Over the last few months, there have been a steady number of articles, tweets, etc. concerned about Atlassian’s commitment to continued investment in SourceTree. The apparent silence from our end hasn’t helped either. An update is long overdue.
Many of you, who are followers of SourceTree, are used to seeing posts from Steve Streeting and Kieran Senior. So the most logical question is, who am I? My name is Michael Minns, and I joined the SourceTree team last October as a Team Lead.
I’ve been with Atlassian for a number of years. Prior to SourceTree, I spent my time working on cross-product Java libraries used in the integration of our products – JIRA, Stash, and Bamboo. One of the things I love about working at Atlassian is that we get to use the products we develop, every day. We get the same experience as our customers – an improvement for you means an improvement for us. It is most true in our developer tools team. So when the opportunity came to join the SourceTree team – it was a simple decision for me – not to mention the overlap with an abiding passion for .NET.
I’m excited to be working on a project that has such close contact with its customers. I love the passion you all show for SourceTree and your desire to see it improve continuously.
“Be the number one graphical Git client in the world”
The statement above is SourceTree’s BHAG a.k.a. our moonshot. While we know we are still quite far from it, I wanted to mention it to highlight our strong belief in the future of SourceTree.

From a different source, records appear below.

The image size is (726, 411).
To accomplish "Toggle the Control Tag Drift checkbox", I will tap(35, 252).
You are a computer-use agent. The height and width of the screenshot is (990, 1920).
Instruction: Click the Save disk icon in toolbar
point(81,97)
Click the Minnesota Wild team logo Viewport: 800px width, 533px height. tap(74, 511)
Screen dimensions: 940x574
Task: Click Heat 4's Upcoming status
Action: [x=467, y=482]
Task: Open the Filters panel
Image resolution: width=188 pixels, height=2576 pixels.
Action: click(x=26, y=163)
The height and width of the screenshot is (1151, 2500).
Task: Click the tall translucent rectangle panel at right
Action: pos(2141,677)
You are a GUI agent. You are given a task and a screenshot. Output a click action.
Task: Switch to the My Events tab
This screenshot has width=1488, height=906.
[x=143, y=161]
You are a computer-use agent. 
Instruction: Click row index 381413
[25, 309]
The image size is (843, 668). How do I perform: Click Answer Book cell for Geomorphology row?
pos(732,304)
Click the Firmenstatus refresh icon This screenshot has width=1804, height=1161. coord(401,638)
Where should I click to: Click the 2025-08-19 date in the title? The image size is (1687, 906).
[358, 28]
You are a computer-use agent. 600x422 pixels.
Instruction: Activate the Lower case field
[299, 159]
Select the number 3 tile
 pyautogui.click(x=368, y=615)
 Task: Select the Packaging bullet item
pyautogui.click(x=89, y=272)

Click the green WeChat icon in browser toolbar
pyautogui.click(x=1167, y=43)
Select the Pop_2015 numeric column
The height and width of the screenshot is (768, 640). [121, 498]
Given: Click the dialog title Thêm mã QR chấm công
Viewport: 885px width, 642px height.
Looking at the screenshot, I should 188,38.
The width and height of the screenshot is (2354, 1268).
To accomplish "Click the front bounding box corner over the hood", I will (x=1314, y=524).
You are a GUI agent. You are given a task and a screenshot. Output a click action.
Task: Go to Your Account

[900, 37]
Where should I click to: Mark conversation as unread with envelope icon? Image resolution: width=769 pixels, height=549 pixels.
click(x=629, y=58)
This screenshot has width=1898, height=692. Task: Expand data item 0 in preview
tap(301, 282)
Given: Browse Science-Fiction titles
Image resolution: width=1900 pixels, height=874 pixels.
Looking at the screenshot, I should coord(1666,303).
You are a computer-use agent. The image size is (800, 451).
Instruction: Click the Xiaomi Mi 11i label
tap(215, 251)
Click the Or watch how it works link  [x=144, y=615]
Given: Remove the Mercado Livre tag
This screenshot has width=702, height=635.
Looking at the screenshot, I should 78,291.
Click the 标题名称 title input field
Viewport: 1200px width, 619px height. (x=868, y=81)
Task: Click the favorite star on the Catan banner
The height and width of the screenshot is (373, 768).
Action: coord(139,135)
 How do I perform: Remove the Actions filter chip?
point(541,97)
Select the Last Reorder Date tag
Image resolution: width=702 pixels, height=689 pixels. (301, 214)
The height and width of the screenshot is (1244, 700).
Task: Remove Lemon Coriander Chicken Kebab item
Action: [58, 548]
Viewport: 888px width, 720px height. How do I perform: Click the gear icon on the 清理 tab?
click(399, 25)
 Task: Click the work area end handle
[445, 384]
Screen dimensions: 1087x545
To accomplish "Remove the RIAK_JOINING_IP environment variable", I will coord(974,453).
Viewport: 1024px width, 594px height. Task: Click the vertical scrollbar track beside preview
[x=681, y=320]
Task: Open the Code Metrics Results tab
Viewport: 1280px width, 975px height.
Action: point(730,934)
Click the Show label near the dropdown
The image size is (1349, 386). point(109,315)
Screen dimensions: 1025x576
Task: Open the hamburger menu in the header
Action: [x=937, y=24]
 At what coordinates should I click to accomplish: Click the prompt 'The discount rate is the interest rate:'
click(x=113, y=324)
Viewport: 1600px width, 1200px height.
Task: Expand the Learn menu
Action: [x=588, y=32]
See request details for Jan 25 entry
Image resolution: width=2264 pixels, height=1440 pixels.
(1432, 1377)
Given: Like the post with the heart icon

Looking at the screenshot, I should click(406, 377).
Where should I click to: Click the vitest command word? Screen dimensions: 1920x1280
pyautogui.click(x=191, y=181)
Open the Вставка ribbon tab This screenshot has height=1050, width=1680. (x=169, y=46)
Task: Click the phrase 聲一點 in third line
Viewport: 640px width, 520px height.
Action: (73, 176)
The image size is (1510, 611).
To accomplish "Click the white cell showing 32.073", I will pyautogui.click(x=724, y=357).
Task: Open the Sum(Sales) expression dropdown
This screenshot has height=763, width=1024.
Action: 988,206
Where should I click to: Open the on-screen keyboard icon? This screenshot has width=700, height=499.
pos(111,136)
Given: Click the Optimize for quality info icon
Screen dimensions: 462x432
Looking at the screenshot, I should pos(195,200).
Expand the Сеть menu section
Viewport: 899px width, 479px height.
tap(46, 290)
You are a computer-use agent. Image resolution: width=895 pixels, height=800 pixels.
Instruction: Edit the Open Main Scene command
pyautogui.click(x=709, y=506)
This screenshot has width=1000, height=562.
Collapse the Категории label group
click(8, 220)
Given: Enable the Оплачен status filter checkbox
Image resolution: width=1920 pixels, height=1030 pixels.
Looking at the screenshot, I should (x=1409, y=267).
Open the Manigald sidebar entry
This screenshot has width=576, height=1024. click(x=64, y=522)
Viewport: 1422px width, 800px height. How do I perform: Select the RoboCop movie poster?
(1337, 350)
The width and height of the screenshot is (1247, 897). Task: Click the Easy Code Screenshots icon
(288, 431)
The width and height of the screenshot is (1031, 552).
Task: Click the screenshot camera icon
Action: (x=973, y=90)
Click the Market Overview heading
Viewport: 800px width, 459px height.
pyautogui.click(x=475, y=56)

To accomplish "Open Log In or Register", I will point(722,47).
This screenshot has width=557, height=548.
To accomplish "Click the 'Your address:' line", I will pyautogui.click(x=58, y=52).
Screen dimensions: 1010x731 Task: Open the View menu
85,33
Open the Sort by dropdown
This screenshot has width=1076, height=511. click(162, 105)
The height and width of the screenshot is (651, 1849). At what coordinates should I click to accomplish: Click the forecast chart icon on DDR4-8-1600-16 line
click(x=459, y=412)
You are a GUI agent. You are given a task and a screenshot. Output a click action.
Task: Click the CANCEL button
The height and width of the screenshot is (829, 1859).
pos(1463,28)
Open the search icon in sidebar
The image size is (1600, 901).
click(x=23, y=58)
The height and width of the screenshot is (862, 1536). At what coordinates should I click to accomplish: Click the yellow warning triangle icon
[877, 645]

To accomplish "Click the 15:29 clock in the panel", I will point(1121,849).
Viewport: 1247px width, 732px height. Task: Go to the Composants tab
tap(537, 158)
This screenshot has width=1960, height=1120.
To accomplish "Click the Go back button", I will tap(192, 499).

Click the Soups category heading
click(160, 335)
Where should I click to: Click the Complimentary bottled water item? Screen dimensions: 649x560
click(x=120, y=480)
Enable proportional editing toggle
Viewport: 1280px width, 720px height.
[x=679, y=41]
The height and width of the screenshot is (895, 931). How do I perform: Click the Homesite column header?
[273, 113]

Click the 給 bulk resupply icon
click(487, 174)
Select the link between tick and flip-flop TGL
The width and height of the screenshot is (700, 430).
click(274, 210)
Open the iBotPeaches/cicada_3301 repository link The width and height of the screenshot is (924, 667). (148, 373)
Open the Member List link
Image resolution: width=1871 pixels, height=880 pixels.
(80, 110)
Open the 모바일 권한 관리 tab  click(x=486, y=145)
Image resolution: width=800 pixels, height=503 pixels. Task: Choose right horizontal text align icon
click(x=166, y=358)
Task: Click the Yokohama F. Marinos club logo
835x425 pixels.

While SourceTree has been loved here always at Atlassian, it is fair to say that the phenomenal growth in the number of users over the last year or so has surprised us greatly. Steve Streeting and Kieran Senior have done an incredible job of keeping SourceTree moving forward with new features and supporting our growing base of users, which has rocketed past 650,000 MAUs (monthly active users) in early 2015.
Maintaining the quality is not easy
Windows users of SourceTree are painfully aware of some of the quality and performance issues we’ve experienced since the 1.6 release and the introduction of the tree view back in October 2014. These are summarized in the (slightly notorious) issue – SRCTREEWIN-2093. We took our eyes off the ball and didn’t act quickly enough. The delay in getting the bugs fixed was compounded by the fact that the code base required major refactoring. We are currently working through the issues and while we still have a long way to go, the latest Windows release, v1.6.13, has turned a significant corner and put us back on the road to recovery.
We’re here for the long haul
It is true that Steve Streeting, SourceTree’s founding father, is no longer working directly on SourceTree. However, he is still here at Atlassian, to provide advice, opinion, guidance and that invaluable longer-term perspective to the team. Steve’s talent is a huge asset to Atlassian, and he is currently putting it to use by working on a super secret project that will be of great benefit to all Git and SourceTree users a bit further down the line.
In the meantime, SourceTree is receiving a lot of love from Atlassian. SourceTree is an integral part of our family of developer tools and will be receiving even more investment in the near future. With this renewed focus we will be able to keep moving forward – hiring new team members, adding features, improving integrations with other products and services, focusing more on the overall user experience and providing a stable and responsive application.
A huge thanks to the SourceTree community
We’re a product company and pride ourselves in building products you’ll love and help your team build better software. Your feedback helps us improve SourceTree, so keep reporting issues and potential improvements.
Be assured, we’re here for the long haul. We’re just getting started with SourceTree.